How much of that data is really necessary ?
How often do you read it all ?
Have you ever measured the ratio logged/viewed items ?
Wanna bet the above ratio is less than 5% ?
So what to do ?
Suppose you have a ‘special’ logging library that scans your code and builds a dictionary. “Application started” becomes 1, “Verifying dependencies” becomes 2, and so on. For more complex statements, you save an entry in the dictionary with placeholders, something like 5->”Request %s solved in %d seconds”. Also, you save the timestamp only once, at startup, and then you either put a displacement in millis, or you put a market every second, so you have reduced also the timestamp part. So what you log is actually something like:
6 5 3 40
First int is the time displacement, second int is the dictionary index, the rest are substitution parameters.
My guess is a 80–90% reduction in data that is being send over the wire and stored somewhere. One issue that is a little bit thorny is exceptions thrown ( think Java ) that tend to spit out a full stack trace from which, again, 80% is completely useless. Map them in a separate dictionary.
OK, now what to do when you really want to look at your logs ?
Merge the dictionary with the logged values on the fly, stream them to the GUI and… Tada, you get back log as you expected. You pay the price of waiting a little longer to actually “see” the logs, but you cut your traffic and log storage needs by 80%. And you actually expand only what you’re looking at. Think of it as the double-slit experiment, when the electron behaves as a particle or as a wave, depending on the fact that you’re observing it or not.
Is it worthy ? I tend to say yes. Would love to hear other opinions …
One step further.
Assume you have a fleet of a few hundred servers. And you do the logging as above. You might think as every log entry as an integer (its index in the dictionary). So you get a time serie of ints. You want anomaly detection ? Run something like SARIMA or Facebook Prophet on this series.
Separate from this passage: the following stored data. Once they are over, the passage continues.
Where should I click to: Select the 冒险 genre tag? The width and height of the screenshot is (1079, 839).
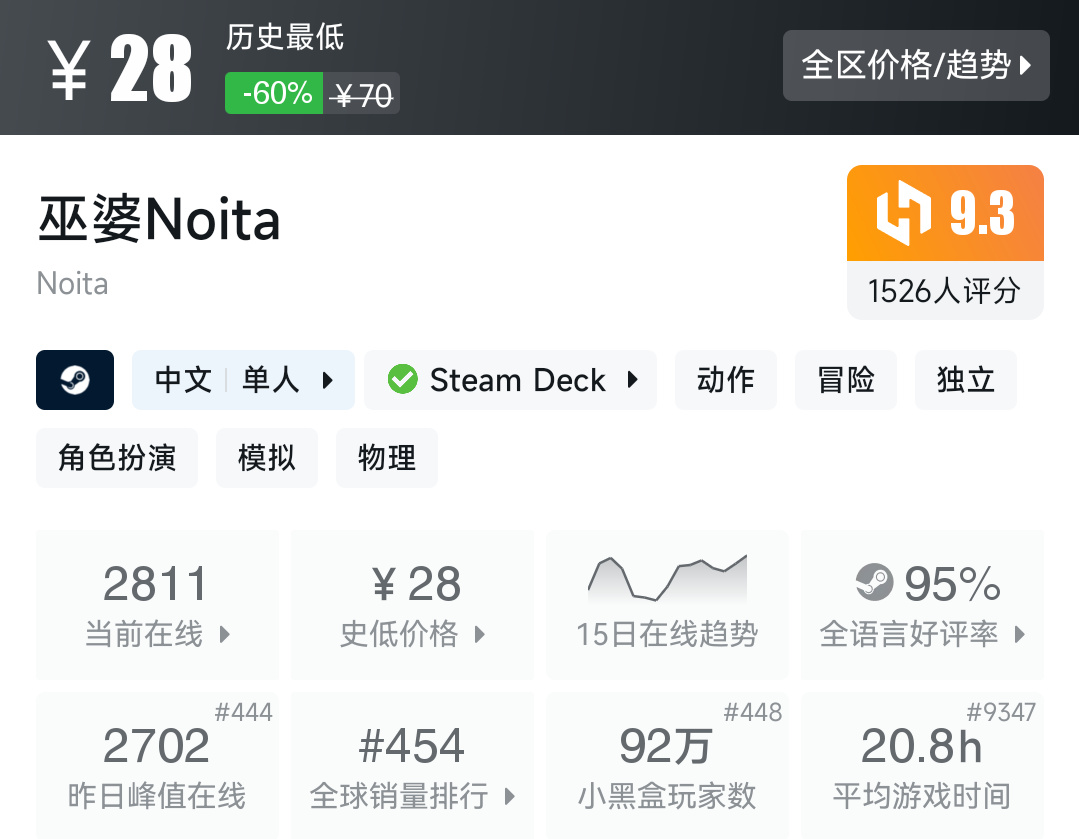[x=846, y=380]
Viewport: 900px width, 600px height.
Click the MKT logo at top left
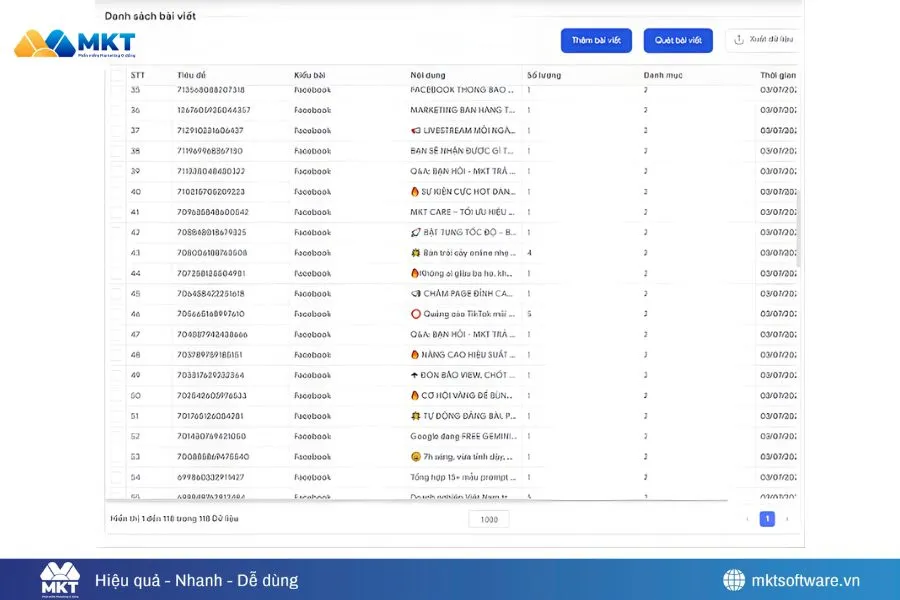click(x=75, y=43)
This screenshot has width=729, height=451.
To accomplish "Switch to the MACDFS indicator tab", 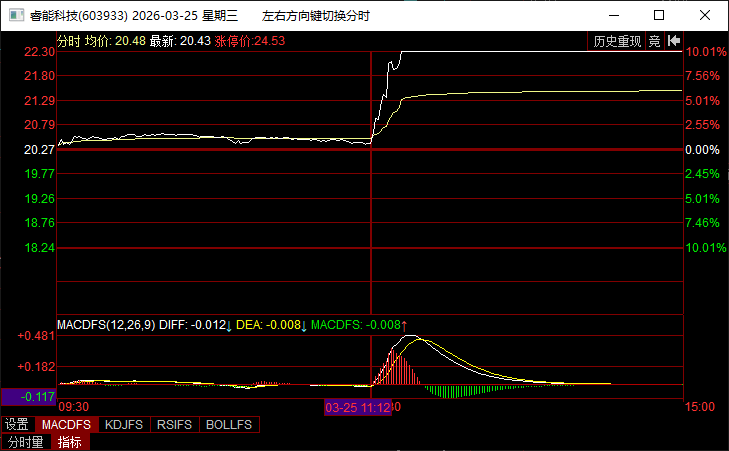I will (x=66, y=425).
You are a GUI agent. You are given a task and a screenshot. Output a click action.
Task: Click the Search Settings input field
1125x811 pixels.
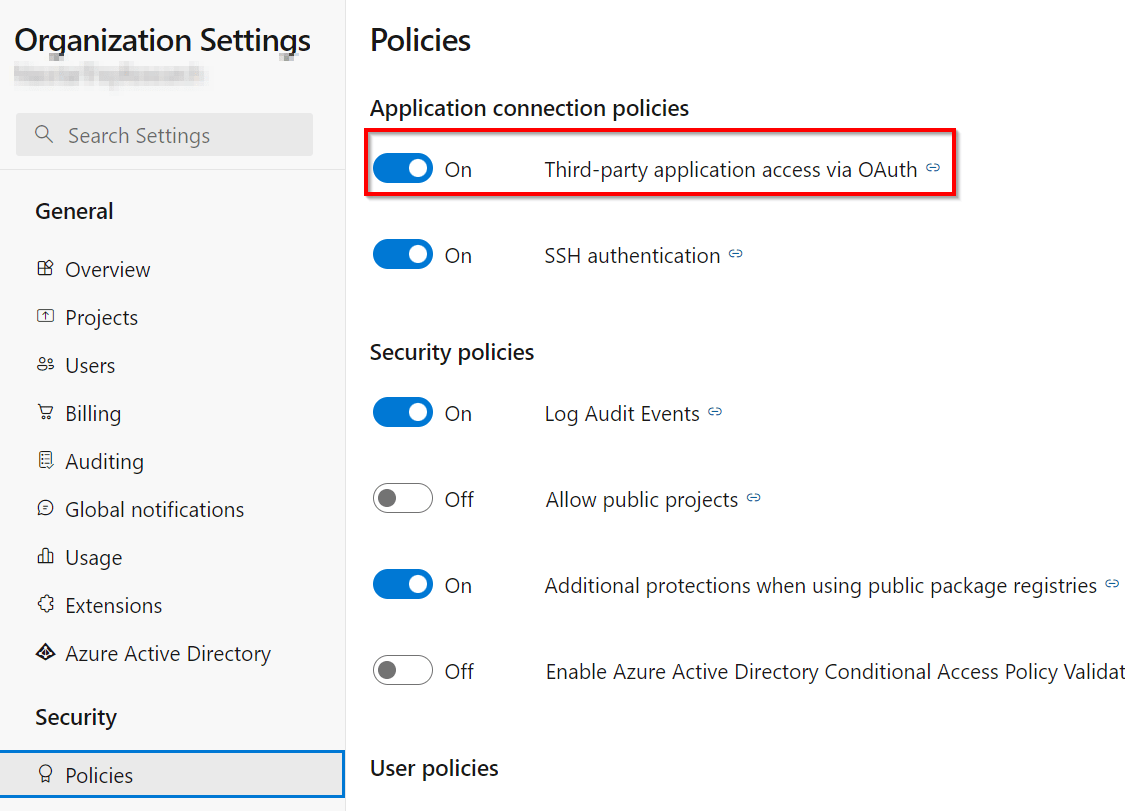[x=164, y=135]
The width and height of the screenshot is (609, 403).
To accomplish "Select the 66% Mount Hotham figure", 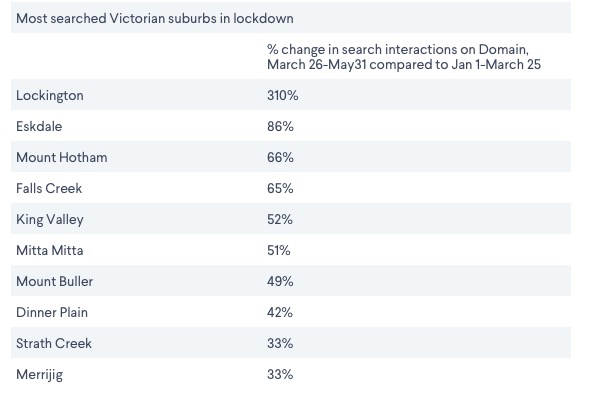I will pos(280,158).
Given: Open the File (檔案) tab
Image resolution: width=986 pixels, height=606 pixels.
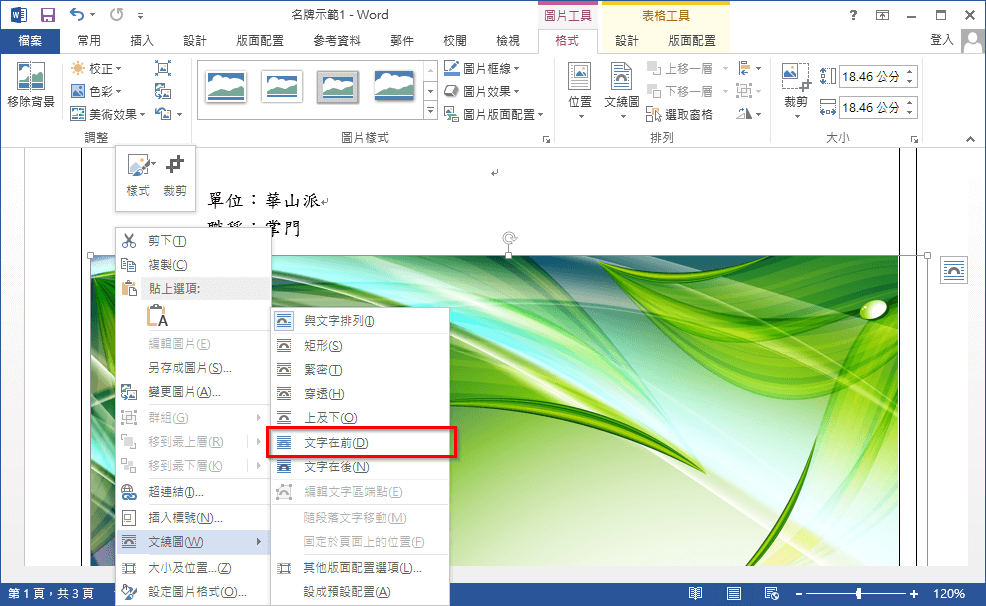Looking at the screenshot, I should pos(30,41).
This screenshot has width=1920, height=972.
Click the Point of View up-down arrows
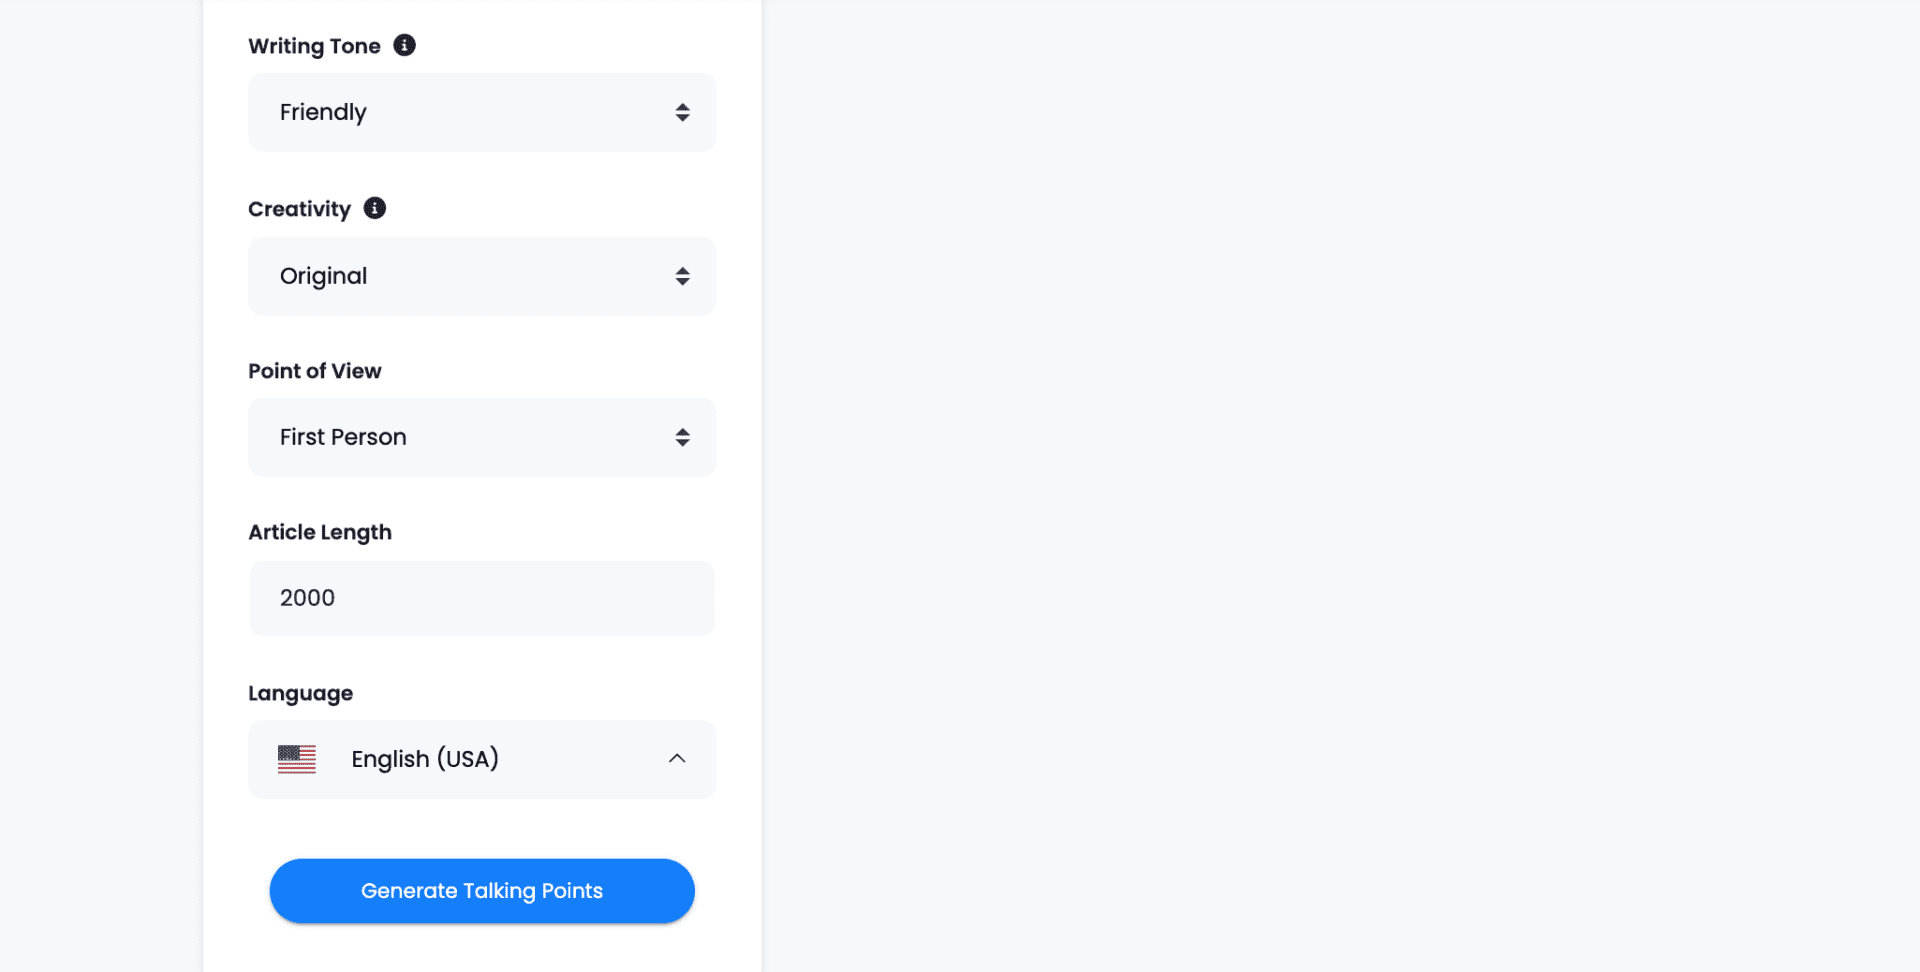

I bet there are clear patterns in this logging.
But wait, there’s more …
How about you correlate all the series of integers across all your servers on the same time base, so you will have an array of a few hundred ints for every timestamp. If you look at each timestamp being a row, and use the ints to map them into a color space, one int to one pixel of a certain color, you can generate a picture that has for each line the status of all your servers — maybe status is too strong, just the current log. But you have one picture that gives you an overall view of your system over a certain timespan. Now, collect a lot of these pictures, timestamp them. Then label them according to your current watch system, as normal, or with the kind of error or warning that comes for that time for the existing system. Train a CNN on these pictures, pretty easy to label. Or plug it into a variational autoencoder.
Boom, here’s your anomaly detection.
One step further, by constantly removing oldest line from the picture and adding newest on top, you can generate a video of your system in motion, from the logging perspective. Do as above, with a video detection system. By the way, you can still have human in the loop, recognizing patterns in images and/or video.
So … is it worthy ?
PS. I found a while ago a C library that does this kind of substitution, but it doesn’t goes to the end. Unfortunately I lost the link. If someone knows it, please feel free to add it in comments.